Goal of the exercise:
With the pictures left out, write every entry down exactly.

Provided data:
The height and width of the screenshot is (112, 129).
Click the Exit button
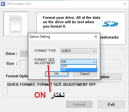(x=111, y=104)
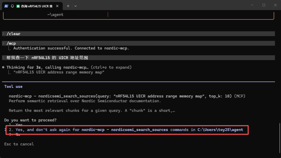
Task: Click the nordicsemi_search_sources tool call line
Action: pyautogui.click(x=127, y=96)
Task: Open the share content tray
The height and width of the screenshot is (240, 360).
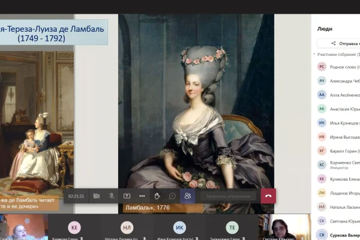Action: click(127, 196)
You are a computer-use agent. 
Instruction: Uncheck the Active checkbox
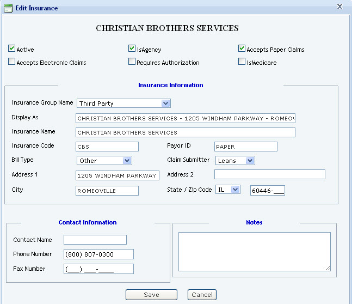pos(11,48)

Output of the exercise:
The height and width of the screenshot is (112, 129).
Click the Exit button
(x=111, y=104)
Task: Click the nordicsemi_search_sources tool call line
Action: pyautogui.click(x=127, y=96)
Task: Open the share content tray
The height and width of the screenshot is (240, 360).
Action: click(127, 196)
You are a computer-use agent. 
Instruction: Uncheck the Active checkbox
pos(11,48)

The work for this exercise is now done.